According to the report, conducted with Forrester, cloud services and apps, personal devices and remote access tools have essentially eliminated organizations’ security perimeters, resulting in more cyberattacks and compromise as IT managers struggle to manage the new technologies.
Now, 80% of security and business leaders say their organizations are more exposed to risk as a result of remote work, which the survey says was driven by three factors: a lack of visibility into remote employee home networks, the expansion of the software supply chain and migrating to the cloud.

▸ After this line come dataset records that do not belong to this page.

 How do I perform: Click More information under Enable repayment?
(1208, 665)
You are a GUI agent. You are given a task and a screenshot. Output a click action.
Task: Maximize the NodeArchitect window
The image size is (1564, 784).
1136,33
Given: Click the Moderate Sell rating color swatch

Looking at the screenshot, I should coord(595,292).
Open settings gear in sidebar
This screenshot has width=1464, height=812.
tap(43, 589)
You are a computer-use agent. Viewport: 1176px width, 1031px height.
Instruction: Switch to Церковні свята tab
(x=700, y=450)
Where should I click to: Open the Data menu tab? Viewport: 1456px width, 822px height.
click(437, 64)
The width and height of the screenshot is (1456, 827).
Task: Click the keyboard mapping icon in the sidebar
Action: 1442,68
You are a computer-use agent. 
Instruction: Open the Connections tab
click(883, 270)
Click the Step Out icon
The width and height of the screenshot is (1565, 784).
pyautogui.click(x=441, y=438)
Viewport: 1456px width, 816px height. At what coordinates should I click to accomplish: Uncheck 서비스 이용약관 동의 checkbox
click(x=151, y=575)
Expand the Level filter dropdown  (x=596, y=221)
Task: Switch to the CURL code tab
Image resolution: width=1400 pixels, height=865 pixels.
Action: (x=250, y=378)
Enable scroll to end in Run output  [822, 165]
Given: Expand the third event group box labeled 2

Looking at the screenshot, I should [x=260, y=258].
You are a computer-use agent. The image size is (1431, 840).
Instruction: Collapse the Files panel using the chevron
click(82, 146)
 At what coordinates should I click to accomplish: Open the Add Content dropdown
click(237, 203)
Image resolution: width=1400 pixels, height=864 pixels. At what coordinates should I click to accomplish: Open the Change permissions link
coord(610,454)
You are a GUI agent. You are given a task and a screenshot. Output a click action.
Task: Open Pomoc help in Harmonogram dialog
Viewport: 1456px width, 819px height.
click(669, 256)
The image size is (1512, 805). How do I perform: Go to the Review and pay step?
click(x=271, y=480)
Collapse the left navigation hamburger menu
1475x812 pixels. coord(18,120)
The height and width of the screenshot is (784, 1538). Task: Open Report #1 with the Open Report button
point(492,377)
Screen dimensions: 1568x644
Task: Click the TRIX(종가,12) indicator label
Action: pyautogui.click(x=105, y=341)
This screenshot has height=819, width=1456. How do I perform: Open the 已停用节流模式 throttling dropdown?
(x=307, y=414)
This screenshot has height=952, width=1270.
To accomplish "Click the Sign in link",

According to the research, over half of remote workers use a personal device to access work data, and 71% of security leaders lack sufficient visibility into remote employee home networks, leading to a large portion of cyber attacks (67%) targeting remote employees.
Recent cyberattacks have also highlighted threat actors’ increased use of compromising third-party software providers or leveraging vulnerabilities in those products, and 65% of respondents to the survey link recent cyberattacks to those compromises.
Although the cloud is often viewed as being more secure than on-premises infrastructure, 80% of security and business leaders told Tenable that moving business-critical functions to the cloud elevated their risk, while 62% reported business-impacting attacks that involved cloud assets.
According to the survey, at least two-thirds of security leaders plan to increase cybersecurity investments over the next two years, with nearly 75% citing vulnerability management and cloud security as top priorities.
In a statement, Amit Yoran, CEO of Tenable, said remote and hybrid work aren’t going anywhere, so risks will continue to present themselves unless organizations adapt and secure their remote workforce.
“This study reveals two paths forward — one riddled with unmanaged risk and unrelenting cyberattacks and another that accelerates business productivity and operations in a secure way,” Yoran said. “CISOs and CEOs have the opportunity and responsibility to securely harness the power of technology and manage cyber risk for the new world of work.”